* Exercise requirements
Go through the lines below and tally each one holding "legend". Write only the total.

Segment Open

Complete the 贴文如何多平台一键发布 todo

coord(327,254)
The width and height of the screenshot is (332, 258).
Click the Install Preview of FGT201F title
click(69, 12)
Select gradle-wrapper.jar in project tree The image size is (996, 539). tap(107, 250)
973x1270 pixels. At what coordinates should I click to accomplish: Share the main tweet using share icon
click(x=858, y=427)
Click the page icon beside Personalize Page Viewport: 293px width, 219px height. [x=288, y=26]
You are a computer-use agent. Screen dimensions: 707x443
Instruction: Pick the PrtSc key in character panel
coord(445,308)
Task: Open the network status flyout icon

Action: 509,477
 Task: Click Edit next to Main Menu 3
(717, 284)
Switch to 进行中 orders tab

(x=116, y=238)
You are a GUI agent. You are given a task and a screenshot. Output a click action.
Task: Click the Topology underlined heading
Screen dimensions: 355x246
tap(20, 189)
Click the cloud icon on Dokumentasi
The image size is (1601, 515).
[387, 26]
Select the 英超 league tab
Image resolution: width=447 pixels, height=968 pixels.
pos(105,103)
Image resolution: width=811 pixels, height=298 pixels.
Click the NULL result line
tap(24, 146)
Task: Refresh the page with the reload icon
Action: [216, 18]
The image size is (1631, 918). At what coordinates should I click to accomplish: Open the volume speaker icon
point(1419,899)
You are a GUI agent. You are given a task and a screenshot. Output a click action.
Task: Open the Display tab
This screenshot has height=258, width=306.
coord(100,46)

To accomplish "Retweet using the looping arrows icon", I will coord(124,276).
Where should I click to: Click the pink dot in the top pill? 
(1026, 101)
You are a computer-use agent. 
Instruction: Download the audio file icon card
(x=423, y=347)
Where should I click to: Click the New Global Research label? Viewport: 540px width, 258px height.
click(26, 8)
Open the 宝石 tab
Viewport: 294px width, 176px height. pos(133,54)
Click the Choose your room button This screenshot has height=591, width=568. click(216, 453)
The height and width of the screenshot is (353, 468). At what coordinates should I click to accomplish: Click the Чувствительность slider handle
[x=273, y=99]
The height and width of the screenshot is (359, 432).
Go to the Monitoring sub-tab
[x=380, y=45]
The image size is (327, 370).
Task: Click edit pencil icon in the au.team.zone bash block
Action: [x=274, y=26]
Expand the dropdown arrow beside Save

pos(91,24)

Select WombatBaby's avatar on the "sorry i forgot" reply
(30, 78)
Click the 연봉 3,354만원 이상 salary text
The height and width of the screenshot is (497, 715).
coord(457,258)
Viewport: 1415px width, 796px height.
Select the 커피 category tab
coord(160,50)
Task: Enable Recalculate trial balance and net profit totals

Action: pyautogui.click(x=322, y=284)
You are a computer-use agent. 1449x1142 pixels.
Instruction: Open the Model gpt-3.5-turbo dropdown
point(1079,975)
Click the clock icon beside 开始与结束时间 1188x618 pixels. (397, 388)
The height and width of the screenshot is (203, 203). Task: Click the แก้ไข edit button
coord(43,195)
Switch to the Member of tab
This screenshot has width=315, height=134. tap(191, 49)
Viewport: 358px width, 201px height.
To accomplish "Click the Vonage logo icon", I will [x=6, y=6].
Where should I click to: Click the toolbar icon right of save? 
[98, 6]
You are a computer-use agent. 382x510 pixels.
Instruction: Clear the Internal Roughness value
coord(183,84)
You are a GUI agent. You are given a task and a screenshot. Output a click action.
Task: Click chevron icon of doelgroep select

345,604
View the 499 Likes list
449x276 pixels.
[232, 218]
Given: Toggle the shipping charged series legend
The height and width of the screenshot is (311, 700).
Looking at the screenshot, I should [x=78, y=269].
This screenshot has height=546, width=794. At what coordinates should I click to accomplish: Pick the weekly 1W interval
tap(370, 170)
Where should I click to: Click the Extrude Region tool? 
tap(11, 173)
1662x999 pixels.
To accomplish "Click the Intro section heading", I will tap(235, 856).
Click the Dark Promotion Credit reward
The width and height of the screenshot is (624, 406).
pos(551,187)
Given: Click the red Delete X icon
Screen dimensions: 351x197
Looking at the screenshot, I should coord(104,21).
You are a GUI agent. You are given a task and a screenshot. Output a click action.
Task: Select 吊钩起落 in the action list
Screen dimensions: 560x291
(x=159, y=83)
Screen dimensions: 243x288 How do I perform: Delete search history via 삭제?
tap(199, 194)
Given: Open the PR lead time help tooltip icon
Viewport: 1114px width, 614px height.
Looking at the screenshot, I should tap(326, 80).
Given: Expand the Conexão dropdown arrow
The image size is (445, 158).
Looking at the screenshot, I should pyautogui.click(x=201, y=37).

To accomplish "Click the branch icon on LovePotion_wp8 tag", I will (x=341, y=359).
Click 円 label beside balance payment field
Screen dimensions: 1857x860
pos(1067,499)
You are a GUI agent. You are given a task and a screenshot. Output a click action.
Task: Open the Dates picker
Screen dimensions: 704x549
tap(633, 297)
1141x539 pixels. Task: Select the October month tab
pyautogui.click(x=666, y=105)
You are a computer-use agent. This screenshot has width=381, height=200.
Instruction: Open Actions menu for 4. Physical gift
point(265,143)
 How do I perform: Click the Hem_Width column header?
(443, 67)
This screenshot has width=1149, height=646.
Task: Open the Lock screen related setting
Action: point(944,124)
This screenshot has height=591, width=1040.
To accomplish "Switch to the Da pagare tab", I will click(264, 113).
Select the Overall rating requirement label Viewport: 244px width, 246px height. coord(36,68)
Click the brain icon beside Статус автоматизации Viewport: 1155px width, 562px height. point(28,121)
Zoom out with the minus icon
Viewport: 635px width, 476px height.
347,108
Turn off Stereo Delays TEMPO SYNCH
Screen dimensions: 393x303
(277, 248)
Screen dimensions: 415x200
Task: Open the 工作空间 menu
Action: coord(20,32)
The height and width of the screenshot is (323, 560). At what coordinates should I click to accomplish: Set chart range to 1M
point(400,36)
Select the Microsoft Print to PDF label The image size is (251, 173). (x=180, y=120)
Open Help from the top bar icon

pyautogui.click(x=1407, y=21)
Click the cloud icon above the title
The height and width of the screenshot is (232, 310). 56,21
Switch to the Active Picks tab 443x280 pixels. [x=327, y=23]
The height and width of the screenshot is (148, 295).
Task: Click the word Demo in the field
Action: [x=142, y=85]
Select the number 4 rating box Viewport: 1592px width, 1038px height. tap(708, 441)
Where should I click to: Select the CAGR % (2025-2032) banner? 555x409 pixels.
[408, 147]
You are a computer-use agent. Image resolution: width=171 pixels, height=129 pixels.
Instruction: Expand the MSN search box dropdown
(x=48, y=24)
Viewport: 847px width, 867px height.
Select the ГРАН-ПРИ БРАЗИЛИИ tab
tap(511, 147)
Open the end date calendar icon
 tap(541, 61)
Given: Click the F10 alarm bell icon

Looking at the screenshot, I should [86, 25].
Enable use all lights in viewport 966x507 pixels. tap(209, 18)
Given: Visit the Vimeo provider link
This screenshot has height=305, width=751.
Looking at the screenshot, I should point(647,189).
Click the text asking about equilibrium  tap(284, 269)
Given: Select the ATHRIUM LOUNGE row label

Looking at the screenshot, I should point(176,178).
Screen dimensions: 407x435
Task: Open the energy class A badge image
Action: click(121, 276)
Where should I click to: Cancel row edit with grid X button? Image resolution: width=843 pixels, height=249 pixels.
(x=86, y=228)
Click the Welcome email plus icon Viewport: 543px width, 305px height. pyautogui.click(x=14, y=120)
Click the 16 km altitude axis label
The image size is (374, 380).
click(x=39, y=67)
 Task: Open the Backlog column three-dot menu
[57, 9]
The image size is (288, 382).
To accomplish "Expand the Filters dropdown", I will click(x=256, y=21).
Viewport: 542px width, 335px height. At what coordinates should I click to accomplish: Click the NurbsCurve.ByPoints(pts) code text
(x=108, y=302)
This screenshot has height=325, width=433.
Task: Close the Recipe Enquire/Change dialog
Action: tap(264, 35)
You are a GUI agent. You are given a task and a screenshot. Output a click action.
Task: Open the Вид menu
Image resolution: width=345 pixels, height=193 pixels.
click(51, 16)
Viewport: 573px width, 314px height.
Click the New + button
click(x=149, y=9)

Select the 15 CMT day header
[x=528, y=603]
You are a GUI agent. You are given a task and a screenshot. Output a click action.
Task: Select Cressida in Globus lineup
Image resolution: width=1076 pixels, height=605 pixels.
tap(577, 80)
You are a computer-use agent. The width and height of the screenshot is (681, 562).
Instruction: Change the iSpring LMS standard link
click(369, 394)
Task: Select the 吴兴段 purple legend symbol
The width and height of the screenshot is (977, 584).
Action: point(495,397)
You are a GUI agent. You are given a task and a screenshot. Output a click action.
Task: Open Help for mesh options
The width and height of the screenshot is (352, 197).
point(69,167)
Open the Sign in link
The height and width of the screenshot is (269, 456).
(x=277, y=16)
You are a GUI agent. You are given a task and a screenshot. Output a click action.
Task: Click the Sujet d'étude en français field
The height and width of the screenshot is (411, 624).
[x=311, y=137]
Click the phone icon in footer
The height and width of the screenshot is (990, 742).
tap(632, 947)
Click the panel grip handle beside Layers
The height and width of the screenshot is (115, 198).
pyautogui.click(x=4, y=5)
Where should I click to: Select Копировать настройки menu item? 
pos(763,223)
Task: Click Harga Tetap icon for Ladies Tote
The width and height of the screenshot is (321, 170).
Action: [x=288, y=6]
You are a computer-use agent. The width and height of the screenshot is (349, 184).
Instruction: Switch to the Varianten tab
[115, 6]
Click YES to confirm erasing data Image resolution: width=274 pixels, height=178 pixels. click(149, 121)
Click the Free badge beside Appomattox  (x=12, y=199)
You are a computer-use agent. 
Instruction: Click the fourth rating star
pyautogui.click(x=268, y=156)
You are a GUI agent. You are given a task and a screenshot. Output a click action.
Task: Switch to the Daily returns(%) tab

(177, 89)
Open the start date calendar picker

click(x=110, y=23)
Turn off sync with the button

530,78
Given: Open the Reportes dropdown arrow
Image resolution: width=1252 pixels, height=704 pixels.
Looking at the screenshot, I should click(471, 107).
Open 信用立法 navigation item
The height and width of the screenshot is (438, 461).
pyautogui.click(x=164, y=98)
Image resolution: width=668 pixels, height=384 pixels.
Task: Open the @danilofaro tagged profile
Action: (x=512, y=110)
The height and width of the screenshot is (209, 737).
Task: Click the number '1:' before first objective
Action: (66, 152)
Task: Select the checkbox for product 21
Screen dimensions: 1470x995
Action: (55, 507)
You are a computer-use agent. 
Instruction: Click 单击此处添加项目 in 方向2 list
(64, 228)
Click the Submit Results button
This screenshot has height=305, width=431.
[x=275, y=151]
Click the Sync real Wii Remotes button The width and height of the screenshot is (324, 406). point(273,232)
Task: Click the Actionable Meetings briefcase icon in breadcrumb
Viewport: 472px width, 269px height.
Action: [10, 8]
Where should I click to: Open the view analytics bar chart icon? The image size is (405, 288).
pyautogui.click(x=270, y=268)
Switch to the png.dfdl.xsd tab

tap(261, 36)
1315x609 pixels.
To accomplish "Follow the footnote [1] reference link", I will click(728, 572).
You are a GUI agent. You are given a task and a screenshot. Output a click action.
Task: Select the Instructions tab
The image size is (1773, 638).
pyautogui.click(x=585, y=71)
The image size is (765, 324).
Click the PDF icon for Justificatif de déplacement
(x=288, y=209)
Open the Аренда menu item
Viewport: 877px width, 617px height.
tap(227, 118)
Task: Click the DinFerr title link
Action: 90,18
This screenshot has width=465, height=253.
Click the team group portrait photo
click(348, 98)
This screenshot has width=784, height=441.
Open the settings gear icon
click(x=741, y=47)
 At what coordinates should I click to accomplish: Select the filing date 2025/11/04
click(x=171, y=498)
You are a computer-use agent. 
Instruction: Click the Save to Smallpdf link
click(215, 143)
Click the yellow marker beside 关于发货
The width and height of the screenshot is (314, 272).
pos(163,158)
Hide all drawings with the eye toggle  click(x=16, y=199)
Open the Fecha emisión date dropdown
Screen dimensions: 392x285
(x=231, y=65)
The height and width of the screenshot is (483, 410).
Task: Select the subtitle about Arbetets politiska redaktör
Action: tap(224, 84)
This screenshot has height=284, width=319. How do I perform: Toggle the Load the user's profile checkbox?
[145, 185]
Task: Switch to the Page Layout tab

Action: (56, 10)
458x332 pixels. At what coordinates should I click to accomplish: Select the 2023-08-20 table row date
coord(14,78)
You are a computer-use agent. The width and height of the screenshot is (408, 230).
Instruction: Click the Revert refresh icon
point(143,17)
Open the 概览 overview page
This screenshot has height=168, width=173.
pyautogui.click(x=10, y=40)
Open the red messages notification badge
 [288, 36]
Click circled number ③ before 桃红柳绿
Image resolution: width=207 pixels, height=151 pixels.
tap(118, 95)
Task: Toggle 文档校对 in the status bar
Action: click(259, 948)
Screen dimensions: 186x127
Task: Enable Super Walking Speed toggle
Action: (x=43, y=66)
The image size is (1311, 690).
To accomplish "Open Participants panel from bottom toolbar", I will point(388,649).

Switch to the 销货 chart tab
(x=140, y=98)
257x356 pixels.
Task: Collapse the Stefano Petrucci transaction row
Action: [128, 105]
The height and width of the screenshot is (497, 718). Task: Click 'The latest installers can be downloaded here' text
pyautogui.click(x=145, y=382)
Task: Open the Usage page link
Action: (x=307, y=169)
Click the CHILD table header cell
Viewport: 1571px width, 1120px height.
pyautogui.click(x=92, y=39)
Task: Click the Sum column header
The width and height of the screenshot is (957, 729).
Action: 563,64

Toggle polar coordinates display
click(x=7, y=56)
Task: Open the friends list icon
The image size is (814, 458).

Segment Closed

* Solution to the problem
2